Memo: Halliburton failed to purify GIs’ water
Internal report says contamination could've caused 'mass sickness or death
http://www.msnbc.msn.com/id/11854311/ Updated: 6:28 a.m. ET March 16, 2006
WASHINGTON - Halliburton Co. failed to protect the water supply it is paid to purify for U.S. soldiers throughout Iraq, in one instance missing contamination that could have caused “mass sickness or death,” an internal company report concluded.
The contaminated, non-chlorinated water at Ar Ramadi was discovered in March 2005 in a commode by Ben Carter, a KBR water expert at the base. In an interview, Carter said he resigned after KBR barred him from notifying the military and senior company officials about the untreated water.
A supervisor at Ar Ramadi “told me to stop e-mailing” company officials outside the base and warned that informing the military “was none of my concern,” Carter said. He said he threatened to sue if company officials didn’t let him be examined to determine whether he suffered medical problems from exposure to the contaminated water.
A lack of training for key personnel. “Theatre wide there is no formalized training for anyone at any level in concerns to water operations.”

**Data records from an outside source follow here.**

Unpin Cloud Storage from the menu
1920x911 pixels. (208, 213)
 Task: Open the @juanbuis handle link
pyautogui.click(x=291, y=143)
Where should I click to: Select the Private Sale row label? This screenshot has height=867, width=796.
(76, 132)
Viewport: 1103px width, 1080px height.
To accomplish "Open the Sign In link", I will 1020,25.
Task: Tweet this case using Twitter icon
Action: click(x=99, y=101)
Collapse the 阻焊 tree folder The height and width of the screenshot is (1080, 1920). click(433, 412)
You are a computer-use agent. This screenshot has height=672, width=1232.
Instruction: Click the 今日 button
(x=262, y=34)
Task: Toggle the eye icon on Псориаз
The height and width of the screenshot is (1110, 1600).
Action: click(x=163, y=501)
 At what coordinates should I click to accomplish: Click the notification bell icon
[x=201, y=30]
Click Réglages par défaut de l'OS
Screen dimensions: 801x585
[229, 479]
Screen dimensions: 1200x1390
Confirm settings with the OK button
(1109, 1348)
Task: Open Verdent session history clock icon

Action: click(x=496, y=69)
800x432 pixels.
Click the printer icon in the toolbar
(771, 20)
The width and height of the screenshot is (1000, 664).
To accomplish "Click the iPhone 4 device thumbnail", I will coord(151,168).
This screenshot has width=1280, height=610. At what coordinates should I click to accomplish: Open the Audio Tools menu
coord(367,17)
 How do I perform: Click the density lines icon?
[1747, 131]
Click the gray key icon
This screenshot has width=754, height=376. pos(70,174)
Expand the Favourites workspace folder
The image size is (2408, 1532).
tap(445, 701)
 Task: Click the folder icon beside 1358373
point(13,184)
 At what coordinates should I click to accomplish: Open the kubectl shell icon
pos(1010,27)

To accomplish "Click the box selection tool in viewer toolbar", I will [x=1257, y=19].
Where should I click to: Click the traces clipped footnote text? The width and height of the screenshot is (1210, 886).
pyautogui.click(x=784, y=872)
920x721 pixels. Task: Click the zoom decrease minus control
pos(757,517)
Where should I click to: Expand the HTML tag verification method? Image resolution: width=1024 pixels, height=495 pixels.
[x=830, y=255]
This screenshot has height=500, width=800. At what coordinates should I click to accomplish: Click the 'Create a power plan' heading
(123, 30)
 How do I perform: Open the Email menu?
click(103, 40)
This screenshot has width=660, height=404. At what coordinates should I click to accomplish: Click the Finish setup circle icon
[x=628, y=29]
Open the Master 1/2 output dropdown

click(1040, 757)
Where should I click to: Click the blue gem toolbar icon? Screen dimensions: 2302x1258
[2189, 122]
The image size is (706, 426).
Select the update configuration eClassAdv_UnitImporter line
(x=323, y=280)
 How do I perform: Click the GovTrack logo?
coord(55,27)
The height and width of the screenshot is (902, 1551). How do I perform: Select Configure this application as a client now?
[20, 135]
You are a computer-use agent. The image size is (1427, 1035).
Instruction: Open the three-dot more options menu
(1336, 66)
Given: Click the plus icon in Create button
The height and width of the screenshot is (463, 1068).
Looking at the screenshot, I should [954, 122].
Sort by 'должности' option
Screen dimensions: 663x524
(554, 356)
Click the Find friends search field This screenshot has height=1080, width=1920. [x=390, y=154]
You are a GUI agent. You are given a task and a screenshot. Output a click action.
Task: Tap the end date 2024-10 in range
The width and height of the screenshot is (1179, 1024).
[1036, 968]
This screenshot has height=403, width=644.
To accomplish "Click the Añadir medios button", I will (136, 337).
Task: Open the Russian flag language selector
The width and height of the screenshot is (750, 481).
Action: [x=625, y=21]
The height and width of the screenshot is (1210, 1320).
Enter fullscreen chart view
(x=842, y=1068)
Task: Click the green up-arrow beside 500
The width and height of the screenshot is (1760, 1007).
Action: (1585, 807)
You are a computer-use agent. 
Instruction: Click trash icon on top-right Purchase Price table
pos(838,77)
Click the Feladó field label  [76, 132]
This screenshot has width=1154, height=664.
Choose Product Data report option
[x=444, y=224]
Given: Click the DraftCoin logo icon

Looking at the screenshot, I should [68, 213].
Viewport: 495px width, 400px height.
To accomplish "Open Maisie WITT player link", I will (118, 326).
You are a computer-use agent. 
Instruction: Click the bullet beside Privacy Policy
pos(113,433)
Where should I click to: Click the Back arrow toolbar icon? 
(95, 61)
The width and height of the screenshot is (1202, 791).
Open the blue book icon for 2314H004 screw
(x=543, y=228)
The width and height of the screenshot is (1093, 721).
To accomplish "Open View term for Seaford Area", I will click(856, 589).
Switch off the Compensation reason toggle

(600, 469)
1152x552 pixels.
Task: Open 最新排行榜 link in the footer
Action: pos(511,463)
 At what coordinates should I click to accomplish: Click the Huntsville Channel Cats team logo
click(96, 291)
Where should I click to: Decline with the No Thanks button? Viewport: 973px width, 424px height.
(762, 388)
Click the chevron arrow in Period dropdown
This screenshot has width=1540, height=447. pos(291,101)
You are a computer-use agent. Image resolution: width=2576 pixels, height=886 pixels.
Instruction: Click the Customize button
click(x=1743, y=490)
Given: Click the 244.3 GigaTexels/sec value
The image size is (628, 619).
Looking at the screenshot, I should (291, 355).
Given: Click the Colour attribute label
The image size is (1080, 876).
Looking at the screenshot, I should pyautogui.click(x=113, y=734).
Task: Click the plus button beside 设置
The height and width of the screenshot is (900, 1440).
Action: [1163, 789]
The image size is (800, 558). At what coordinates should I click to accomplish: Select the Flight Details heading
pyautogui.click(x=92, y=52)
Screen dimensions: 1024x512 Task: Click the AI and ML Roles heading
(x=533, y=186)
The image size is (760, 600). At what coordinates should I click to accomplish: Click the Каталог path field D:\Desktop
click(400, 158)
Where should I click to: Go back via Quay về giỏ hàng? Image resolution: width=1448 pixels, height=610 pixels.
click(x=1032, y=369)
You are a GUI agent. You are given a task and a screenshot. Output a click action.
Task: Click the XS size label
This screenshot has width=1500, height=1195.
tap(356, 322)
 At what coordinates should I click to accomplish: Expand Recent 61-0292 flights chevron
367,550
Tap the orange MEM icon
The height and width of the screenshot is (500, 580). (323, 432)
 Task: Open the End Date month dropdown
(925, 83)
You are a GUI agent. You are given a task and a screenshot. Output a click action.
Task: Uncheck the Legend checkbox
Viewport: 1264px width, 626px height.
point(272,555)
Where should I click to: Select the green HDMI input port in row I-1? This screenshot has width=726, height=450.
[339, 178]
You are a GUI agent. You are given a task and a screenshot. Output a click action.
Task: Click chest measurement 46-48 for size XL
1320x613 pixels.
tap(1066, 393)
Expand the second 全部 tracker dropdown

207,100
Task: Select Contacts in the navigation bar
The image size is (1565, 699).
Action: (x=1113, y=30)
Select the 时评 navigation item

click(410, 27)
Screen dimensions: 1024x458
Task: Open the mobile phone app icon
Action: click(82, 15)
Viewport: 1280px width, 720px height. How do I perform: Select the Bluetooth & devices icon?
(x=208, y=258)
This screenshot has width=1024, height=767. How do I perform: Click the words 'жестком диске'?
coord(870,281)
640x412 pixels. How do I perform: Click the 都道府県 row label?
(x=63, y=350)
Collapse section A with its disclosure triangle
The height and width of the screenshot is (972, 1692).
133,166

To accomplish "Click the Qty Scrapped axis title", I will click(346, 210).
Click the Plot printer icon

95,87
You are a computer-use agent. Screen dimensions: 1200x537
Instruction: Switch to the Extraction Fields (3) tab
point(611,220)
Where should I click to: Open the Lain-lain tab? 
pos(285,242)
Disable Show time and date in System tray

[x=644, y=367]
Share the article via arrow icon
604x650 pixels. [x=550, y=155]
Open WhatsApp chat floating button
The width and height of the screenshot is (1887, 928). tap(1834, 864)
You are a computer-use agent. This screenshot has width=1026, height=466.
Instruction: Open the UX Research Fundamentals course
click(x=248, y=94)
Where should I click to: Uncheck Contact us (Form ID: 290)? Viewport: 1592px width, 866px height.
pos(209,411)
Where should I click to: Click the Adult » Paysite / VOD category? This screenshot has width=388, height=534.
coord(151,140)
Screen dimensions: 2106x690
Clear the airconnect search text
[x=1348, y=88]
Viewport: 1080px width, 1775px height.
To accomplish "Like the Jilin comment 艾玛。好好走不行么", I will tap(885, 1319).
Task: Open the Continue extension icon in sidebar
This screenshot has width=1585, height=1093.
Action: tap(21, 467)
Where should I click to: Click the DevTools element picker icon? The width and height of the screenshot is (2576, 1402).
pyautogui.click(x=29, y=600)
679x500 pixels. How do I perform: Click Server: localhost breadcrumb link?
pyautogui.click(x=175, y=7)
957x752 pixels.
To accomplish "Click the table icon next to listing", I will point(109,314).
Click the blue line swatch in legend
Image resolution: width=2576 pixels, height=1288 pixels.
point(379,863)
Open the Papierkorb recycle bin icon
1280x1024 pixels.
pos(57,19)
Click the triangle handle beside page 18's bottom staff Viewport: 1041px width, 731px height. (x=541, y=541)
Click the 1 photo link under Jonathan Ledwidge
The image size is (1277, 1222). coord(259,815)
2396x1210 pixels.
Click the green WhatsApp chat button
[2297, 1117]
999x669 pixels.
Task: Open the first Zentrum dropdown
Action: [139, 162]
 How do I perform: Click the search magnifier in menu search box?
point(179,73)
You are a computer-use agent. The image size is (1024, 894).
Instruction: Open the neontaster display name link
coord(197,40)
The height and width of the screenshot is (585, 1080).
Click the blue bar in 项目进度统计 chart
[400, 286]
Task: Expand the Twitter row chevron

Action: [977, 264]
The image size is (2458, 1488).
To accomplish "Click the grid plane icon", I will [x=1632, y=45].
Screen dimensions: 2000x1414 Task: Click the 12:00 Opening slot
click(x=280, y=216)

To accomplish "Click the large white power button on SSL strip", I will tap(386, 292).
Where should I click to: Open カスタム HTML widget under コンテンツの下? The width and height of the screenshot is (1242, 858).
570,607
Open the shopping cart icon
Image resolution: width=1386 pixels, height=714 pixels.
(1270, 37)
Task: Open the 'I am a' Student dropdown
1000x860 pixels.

Confusion between KBR and military officials over their respective roles. For instance, each assumed the other would chlorinate the water at Ar Ramadi for any uses that would require the treatment.
Inadequate or nonexistent records that could have caught problems in advance. Little or no documentation was kept on water inventories, safety stand-downs, audits of water quality, deliveries, inspections and logs showing alterations or modifications to water systems.
Relying on employees the company identified as semiskilled labor, and paid as unskilled workers in the pay structure.
The report said the event at Ar Ramadi could have been prevented if KBR’s Reverse Osmosis Units on the site had been assembled, instead of relying on the military’s water production facilities.